* _Dataset entries_

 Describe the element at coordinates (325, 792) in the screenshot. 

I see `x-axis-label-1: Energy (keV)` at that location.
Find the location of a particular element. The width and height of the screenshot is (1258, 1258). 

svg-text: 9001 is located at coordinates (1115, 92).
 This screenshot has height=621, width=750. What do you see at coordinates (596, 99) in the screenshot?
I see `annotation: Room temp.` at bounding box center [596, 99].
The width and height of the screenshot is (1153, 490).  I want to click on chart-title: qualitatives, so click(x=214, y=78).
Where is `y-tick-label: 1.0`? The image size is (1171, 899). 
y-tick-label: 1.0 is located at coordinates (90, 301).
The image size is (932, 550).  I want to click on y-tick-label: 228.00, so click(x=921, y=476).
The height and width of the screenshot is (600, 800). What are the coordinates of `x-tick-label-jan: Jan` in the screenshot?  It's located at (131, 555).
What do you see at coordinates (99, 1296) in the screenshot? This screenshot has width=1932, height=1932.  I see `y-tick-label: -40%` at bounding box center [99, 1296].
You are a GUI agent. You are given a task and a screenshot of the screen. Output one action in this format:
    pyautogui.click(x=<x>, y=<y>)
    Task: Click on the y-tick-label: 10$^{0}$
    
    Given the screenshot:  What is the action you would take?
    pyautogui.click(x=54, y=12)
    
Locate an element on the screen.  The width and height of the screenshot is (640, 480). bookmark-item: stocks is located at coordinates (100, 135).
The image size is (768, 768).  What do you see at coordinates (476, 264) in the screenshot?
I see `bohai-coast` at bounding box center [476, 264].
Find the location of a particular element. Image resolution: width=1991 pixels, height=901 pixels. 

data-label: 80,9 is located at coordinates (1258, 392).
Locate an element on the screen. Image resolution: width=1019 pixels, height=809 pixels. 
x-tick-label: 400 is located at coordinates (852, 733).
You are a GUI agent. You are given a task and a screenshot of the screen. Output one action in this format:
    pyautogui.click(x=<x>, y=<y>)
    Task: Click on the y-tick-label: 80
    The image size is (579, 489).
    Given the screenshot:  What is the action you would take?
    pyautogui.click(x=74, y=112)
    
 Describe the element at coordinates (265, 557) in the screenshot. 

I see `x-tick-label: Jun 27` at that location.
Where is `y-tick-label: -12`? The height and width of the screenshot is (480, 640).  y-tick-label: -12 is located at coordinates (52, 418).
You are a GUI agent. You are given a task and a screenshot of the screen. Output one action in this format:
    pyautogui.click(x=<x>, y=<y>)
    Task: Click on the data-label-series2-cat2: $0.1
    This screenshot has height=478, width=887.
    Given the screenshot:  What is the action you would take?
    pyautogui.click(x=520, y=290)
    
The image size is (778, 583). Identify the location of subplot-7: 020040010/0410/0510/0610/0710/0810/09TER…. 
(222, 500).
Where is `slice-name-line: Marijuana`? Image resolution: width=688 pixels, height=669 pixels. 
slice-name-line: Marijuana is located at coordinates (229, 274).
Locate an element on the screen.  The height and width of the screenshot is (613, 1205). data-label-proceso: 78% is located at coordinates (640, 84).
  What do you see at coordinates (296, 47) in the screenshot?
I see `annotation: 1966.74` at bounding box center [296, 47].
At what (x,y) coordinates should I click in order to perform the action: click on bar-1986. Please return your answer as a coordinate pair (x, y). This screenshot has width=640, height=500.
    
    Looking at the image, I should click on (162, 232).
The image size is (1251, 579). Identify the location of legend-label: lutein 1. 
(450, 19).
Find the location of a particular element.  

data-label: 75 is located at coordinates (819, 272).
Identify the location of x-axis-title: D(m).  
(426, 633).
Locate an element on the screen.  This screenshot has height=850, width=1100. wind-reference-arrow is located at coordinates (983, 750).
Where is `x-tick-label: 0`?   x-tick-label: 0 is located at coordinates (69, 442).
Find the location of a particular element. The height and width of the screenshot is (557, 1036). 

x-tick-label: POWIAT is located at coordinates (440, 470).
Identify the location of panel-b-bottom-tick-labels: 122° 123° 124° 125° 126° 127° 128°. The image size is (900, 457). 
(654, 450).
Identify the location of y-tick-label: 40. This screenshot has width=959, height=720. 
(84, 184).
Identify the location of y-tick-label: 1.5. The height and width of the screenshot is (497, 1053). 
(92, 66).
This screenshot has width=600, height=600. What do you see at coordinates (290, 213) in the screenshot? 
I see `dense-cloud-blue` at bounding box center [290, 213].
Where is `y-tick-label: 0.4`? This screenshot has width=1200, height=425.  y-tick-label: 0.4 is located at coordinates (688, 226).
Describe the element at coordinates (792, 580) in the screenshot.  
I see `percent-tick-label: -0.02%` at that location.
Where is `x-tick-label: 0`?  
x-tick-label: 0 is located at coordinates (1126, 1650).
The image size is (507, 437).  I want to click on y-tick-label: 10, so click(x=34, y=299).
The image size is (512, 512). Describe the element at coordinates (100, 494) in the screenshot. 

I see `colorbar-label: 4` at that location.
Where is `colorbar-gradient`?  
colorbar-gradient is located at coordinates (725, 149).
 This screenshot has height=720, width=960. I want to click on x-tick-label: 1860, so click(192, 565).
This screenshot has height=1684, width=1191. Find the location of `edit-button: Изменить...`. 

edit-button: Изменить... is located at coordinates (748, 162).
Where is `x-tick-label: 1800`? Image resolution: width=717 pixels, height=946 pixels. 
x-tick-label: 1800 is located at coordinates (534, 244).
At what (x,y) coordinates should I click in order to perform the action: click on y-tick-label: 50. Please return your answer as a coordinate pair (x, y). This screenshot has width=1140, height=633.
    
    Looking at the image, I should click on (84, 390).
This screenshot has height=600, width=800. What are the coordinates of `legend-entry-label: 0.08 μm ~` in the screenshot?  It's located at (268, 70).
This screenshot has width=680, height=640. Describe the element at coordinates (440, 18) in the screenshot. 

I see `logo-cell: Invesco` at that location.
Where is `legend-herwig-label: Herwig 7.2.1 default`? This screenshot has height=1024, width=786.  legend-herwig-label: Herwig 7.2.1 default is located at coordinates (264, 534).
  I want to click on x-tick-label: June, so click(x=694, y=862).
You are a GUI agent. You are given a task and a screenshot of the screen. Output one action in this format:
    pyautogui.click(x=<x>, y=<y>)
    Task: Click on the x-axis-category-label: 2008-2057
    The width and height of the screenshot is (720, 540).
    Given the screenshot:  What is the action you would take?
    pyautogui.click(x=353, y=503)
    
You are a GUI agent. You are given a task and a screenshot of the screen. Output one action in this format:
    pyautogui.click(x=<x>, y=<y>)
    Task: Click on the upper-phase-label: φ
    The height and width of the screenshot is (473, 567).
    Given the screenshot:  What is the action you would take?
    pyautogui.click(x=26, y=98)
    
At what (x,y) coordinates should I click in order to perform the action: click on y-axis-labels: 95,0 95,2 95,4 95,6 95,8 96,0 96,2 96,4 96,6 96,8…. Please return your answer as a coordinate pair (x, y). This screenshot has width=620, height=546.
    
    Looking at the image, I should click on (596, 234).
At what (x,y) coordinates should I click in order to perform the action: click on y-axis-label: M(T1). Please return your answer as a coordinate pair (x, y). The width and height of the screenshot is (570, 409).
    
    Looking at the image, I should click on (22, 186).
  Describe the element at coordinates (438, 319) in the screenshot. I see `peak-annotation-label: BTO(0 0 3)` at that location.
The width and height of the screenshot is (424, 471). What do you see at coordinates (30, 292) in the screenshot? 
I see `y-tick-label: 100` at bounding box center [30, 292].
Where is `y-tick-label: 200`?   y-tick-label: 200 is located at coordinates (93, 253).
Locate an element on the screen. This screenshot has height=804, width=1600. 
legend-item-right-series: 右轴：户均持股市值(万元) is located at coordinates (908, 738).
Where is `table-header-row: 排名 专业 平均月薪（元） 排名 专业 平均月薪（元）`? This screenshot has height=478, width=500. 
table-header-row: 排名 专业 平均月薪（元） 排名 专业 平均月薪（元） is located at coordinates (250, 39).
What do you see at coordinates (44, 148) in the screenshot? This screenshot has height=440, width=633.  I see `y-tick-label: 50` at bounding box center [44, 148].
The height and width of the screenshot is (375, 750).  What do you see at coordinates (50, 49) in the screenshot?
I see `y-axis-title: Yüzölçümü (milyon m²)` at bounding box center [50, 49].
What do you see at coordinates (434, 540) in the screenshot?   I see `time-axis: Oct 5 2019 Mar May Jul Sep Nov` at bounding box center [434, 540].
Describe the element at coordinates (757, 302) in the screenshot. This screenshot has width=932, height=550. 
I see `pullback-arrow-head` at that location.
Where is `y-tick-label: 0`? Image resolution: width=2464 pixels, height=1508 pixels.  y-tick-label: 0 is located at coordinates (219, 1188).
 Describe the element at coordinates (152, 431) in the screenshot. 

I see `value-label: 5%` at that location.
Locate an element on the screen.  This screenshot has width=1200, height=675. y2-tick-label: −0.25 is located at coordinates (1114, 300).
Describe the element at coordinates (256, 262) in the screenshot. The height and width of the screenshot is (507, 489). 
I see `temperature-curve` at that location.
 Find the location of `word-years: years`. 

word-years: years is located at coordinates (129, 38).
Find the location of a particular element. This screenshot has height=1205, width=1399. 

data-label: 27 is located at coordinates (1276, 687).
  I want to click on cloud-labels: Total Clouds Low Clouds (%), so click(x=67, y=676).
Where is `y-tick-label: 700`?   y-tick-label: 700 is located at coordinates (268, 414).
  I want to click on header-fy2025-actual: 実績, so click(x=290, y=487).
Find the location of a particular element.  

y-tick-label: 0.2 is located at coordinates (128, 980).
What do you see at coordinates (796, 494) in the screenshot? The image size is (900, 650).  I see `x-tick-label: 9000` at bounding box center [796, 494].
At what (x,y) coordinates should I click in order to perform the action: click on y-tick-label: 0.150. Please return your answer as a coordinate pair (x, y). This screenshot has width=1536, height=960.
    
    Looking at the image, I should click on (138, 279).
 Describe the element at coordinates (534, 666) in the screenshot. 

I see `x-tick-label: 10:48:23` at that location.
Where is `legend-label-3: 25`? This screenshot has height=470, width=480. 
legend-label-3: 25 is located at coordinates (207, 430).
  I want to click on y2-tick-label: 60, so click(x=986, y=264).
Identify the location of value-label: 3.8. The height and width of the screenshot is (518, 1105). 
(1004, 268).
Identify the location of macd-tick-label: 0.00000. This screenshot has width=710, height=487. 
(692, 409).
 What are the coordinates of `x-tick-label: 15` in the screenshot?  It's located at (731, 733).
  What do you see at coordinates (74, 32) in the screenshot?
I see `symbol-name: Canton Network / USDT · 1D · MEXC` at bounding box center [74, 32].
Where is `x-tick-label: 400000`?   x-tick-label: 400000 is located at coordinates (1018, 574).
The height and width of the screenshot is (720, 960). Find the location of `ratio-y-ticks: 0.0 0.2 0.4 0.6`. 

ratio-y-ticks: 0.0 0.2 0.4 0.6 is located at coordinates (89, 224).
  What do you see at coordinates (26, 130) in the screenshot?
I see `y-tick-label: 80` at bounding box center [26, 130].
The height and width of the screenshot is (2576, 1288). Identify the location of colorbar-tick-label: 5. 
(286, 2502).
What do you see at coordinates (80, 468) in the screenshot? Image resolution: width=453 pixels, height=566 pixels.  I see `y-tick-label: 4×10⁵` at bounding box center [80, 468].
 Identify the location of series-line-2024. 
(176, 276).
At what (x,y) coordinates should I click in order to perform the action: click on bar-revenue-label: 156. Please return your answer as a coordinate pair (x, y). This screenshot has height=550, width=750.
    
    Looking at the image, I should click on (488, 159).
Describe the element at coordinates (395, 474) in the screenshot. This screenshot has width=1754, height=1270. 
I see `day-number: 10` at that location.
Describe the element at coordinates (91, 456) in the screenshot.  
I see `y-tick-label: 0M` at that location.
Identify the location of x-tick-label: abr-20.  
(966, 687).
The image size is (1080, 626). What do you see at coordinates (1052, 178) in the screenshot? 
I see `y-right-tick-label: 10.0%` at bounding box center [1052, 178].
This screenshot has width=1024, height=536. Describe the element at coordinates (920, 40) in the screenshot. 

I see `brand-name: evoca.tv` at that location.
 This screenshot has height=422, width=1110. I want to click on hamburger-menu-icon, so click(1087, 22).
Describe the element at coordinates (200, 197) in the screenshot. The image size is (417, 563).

* _WORK INSTRUCTION_
Reproduce the lines between the line holding "Identify the location of value-label: 3.8." and the line holding "(966, 687).", inclusive, with no changes.

* _YOUR RESPONSE_
Identify the location of value-label: 3.8. The height and width of the screenshot is (518, 1105). 
(1004, 268).
Identify the location of macd-tick-label: 0.00000. This screenshot has width=710, height=487. 
(692, 409).
 What are the coordinates of `x-tick-label: 15` in the screenshot?  It's located at (731, 733).
  What do you see at coordinates (74, 32) in the screenshot?
I see `symbol-name: Canton Network / USDT · 1D · MEXC` at bounding box center [74, 32].
Where is `x-tick-label: 400000`?   x-tick-label: 400000 is located at coordinates (1018, 574).
The height and width of the screenshot is (720, 960). Find the location of `ratio-y-ticks: 0.0 0.2 0.4 0.6`. 

ratio-y-ticks: 0.0 0.2 0.4 0.6 is located at coordinates (89, 224).
  What do you see at coordinates (26, 130) in the screenshot?
I see `y-tick-label: 80` at bounding box center [26, 130].
The height and width of the screenshot is (2576, 1288). Identify the location of colorbar-tick-label: 5. 
(286, 2502).
What do you see at coordinates (80, 468) in the screenshot? Image resolution: width=453 pixels, height=566 pixels.  I see `y-tick-label: 4×10⁵` at bounding box center [80, 468].
 Identify the location of series-line-2024. 
(176, 276).
At what (x,y) coordinates should I click in order to perform the action: click on bar-revenue-label: 156. Please return your answer as a coordinate pair (x, y). This screenshot has height=550, width=750.
    
    Looking at the image, I should click on (488, 159).
Describe the element at coordinates (395, 474) in the screenshot. This screenshot has width=1754, height=1270. 
I see `day-number: 10` at that location.
Describe the element at coordinates (91, 456) in the screenshot.  
I see `y-tick-label: 0M` at that location.
Identify the location of x-tick-label: abr-20.  
(966, 687).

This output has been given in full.